START Source material

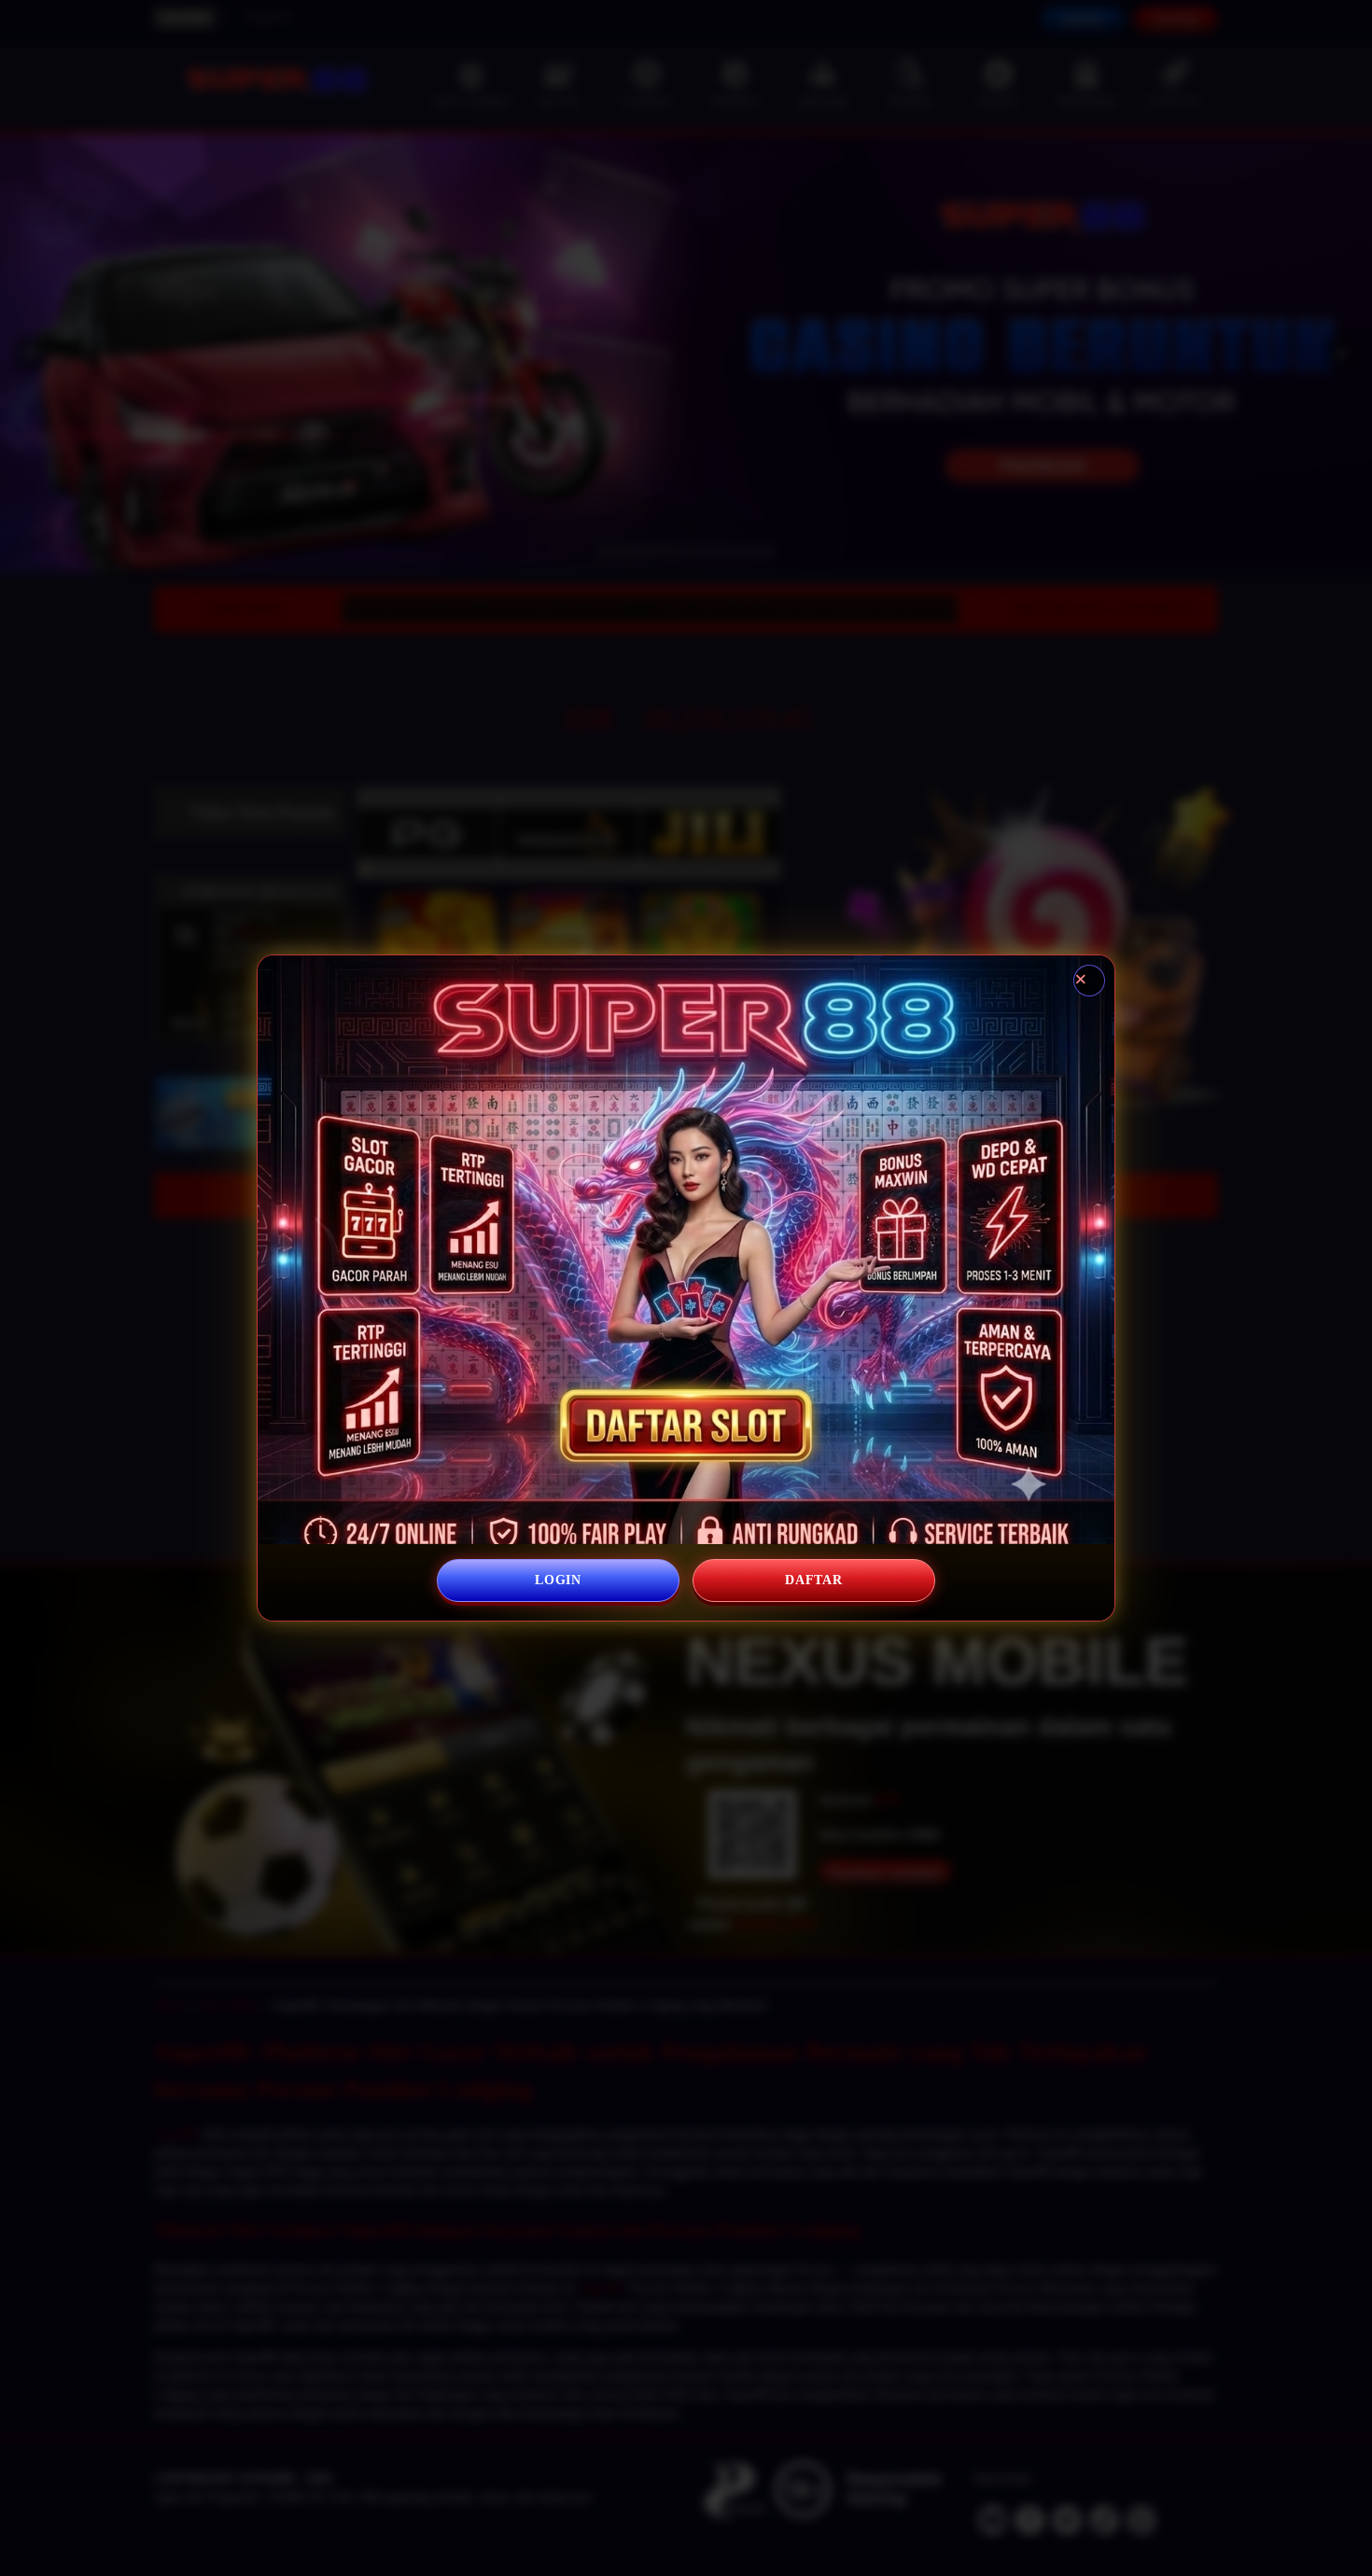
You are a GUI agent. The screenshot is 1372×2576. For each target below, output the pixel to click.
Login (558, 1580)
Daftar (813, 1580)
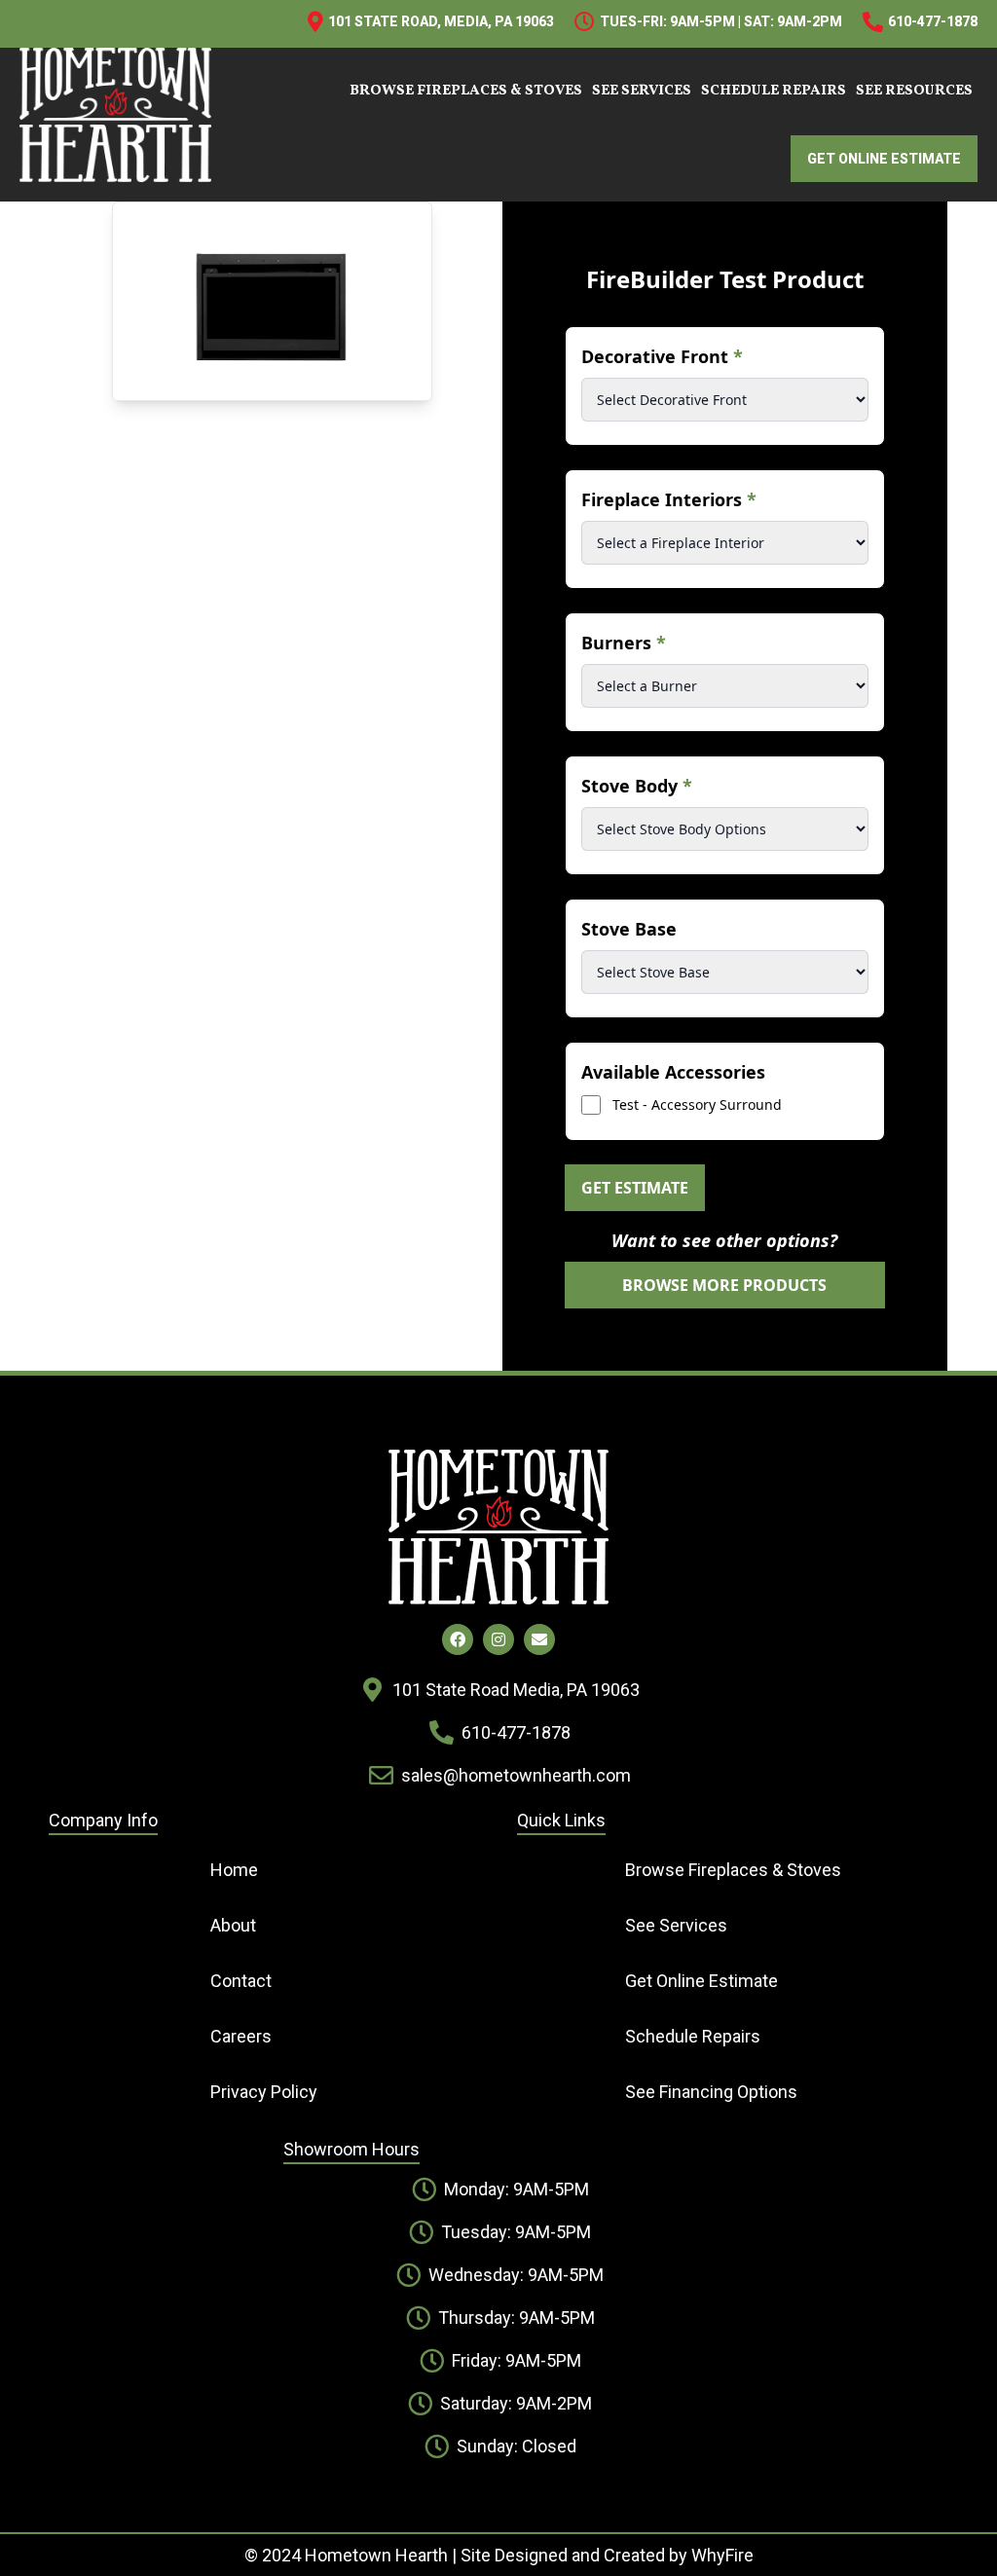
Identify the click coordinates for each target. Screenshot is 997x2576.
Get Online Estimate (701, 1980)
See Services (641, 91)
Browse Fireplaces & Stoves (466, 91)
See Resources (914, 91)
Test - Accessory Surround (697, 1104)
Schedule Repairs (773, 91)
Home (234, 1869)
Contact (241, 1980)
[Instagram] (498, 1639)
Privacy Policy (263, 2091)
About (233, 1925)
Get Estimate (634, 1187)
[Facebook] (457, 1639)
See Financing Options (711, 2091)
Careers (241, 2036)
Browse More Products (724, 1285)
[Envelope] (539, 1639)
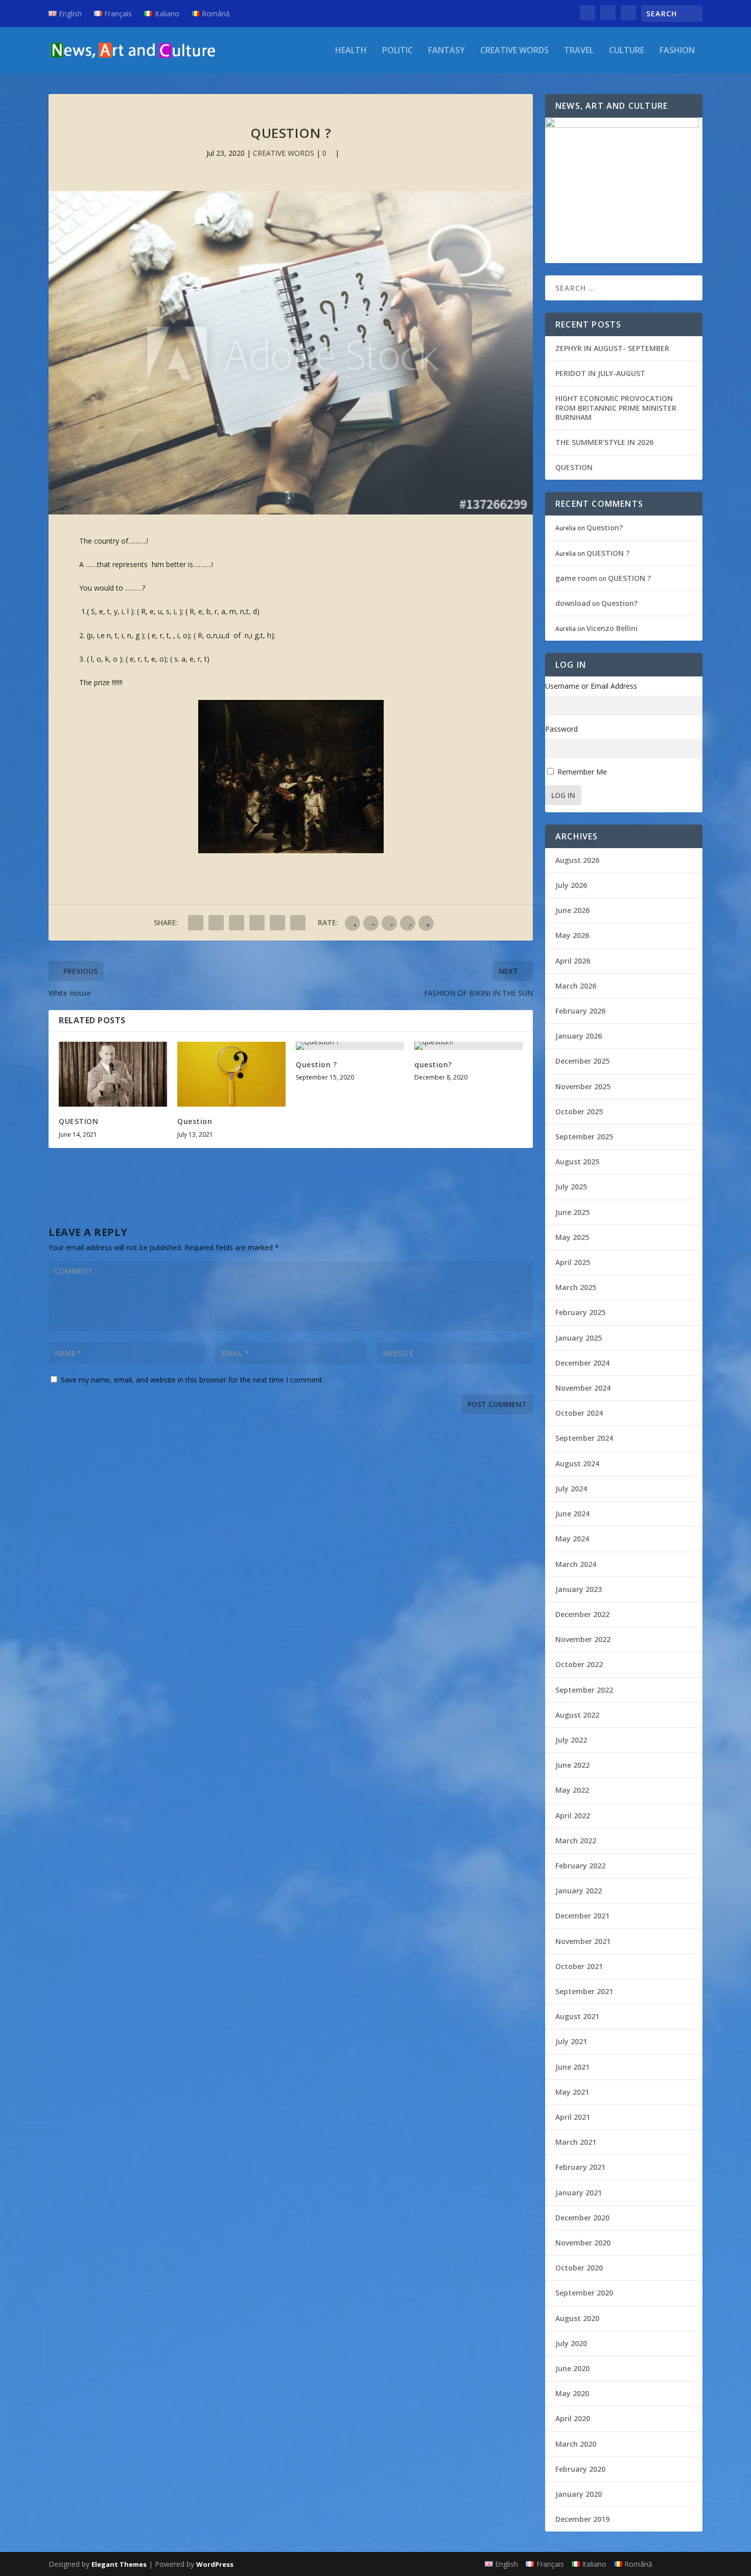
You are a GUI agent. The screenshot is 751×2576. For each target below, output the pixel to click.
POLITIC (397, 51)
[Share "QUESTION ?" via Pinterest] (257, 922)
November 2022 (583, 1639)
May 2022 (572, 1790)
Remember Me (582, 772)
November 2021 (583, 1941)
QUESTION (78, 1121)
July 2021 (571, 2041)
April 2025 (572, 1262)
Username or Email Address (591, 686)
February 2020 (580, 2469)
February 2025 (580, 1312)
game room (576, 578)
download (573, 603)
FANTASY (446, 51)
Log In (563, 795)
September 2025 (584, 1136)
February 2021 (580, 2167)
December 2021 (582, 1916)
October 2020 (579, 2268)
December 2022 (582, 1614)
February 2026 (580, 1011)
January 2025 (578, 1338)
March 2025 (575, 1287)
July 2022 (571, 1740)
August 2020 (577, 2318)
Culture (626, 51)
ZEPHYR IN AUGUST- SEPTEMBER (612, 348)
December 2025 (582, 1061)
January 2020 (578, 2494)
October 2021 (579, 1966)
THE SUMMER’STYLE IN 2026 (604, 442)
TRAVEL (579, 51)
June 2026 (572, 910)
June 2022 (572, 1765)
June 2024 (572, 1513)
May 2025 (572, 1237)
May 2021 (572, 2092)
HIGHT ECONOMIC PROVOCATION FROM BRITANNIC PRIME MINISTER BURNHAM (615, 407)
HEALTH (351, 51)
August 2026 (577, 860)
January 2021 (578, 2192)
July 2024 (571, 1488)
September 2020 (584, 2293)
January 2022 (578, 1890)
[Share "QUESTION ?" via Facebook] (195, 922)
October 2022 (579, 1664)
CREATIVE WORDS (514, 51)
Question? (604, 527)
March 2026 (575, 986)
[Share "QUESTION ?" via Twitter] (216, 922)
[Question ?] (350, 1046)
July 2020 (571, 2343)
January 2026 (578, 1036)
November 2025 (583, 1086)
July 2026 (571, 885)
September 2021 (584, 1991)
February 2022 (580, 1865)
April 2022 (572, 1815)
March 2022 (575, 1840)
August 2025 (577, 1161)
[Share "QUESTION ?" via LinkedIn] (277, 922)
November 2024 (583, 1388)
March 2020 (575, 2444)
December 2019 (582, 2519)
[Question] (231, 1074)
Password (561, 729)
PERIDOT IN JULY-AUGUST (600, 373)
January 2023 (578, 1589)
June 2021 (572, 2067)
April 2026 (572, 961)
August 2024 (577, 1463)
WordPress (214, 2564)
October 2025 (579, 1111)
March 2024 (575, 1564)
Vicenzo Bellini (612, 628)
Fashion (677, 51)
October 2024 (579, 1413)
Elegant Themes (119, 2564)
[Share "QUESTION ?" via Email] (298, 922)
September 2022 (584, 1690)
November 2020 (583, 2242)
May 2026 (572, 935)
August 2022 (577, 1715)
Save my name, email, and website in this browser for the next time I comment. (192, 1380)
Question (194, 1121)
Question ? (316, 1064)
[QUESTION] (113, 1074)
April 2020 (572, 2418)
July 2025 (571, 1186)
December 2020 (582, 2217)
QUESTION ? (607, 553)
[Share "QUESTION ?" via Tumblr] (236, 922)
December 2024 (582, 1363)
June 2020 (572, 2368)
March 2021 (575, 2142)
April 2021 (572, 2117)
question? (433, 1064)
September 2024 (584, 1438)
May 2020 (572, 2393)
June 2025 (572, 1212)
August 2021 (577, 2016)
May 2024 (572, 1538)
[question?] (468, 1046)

END Source material

## Your task
Once the pictures are set aside, reproduce the records in full and exactly.

## Reply to the task
You are a GUI agent. The screenshot is 1372×2576. For each target below, output the pixel to click.
Login (558, 1580)
Daftar (813, 1580)
Identify the click coordinates for each target. Screenshot is 997x2576.
Get Online Estimate (701, 1980)
See Services (641, 91)
Browse Fireplaces & Stoves (466, 91)
See Resources (914, 91)
Test - Accessory Surround (697, 1104)
Schedule Repairs (773, 91)
Home (234, 1869)
Contact (241, 1980)
[Instagram] (498, 1639)
Privacy Policy (263, 2091)
About (233, 1925)
Get Estimate (634, 1187)
[Facebook] (457, 1639)
See Financing Options (711, 2091)
Careers (241, 2036)
Browse More Products (724, 1285)
[Envelope] (539, 1639)
You are a GUI agent. The screenshot is 751×2576. For each target below, output the pixel to click.
POLITIC (397, 51)
[Share "QUESTION ?" via Pinterest] (257, 922)
November 2022 (583, 1639)
May 2022 (572, 1790)
Remember Me (582, 772)
November 2021 (583, 1941)
QUESTION (78, 1121)
July 2021 (571, 2041)
April 2025 (572, 1262)
Username or Email Address (591, 686)
February 2020 (580, 2469)
February 2025 (580, 1312)
game room (576, 578)
download (573, 603)
FANTASY (446, 51)
Log In (563, 795)
September 2025 (584, 1136)
February 2021 (580, 2167)
December 2021 (582, 1916)
October 2020 (579, 2268)
December 2022 (582, 1614)
February 2026 (580, 1011)
January 2025 (578, 1338)
March 2025 (575, 1287)
July 2022 (571, 1740)
August 2020 (577, 2318)
Culture (626, 51)
ZEPHYR IN AUGUST- SEPTEMBER (612, 348)
December 2025 (582, 1061)
January 2020 (578, 2494)
October 2021 (579, 1966)
THE SUMMER’STYLE IN 2026 (604, 442)
TRAVEL (579, 51)
June 2026 (572, 910)
June 2022 (572, 1765)
June 2024 (572, 1513)
May 2025 (572, 1237)
May 2021 (572, 2092)
HIGHT ECONOMIC PROVOCATION FROM BRITANNIC PRIME MINISTER BURNHAM (615, 407)
HEALTH (351, 51)
August 2026 (577, 860)
January 2021 (578, 2192)
July 2024 (571, 1488)
September 2020 (584, 2293)
January 2022 (578, 1890)
[Share "QUESTION ?" via Facebook] (195, 922)
October 2022 (579, 1664)
CREATIVE WORDS (514, 51)
Question? (604, 527)
March 2026 (575, 986)
[Share "QUESTION ?" via Twitter] (216, 922)
[Question ?] (350, 1046)
July 2020 (571, 2343)
January 2026 (578, 1036)
November 2025 (583, 1086)
July 2026 (571, 885)
September 2021 (584, 1991)
February 2022 (580, 1865)
April 2022 (572, 1815)
March 2022 (575, 1840)
August 2025 (577, 1161)
[Share "QUESTION ?" via LinkedIn] (277, 922)
November 2024 (583, 1388)
March 2020 (575, 2444)
December 2019 (582, 2519)
[Question] (231, 1074)
Password (561, 729)
PERIDOT IN JULY-AUGUST (600, 373)
January 2023 (578, 1589)
June 2021 (572, 2067)
April 2026 (572, 961)
August 2024 (577, 1463)
WordPress (214, 2564)
October 2025 (579, 1111)
March 2024 (575, 1564)
Vicenzo Bellini (612, 628)
Fashion (677, 51)
October 2024 (579, 1413)
Elegant Themes (119, 2564)
[Share "QUESTION ?" via Email] (298, 922)
September 2022 (584, 1690)
November 2020 (583, 2242)
May 2026 (572, 935)
August 2022 (577, 1715)
Save my name, email, and website in this browser for the next time I comment. (192, 1380)
Question (194, 1121)
Question ? (316, 1064)
[QUESTION] (113, 1074)
April 2020 (572, 2418)
July 2025 (571, 1186)
December 2020 (582, 2217)
QUESTION ? (607, 553)
[Share "QUESTION ?" via Tumblr] (236, 922)
December 2024 (582, 1363)
June 2020 (572, 2368)
March 2021 (575, 2142)
April 2021 (572, 2117)
question? (433, 1064)
September 2024 (584, 1438)
May 2020 (572, 2393)
June 2025 (572, 1212)
August 2021 (577, 2016)
May 2024 (572, 1538)
[question?] (468, 1046)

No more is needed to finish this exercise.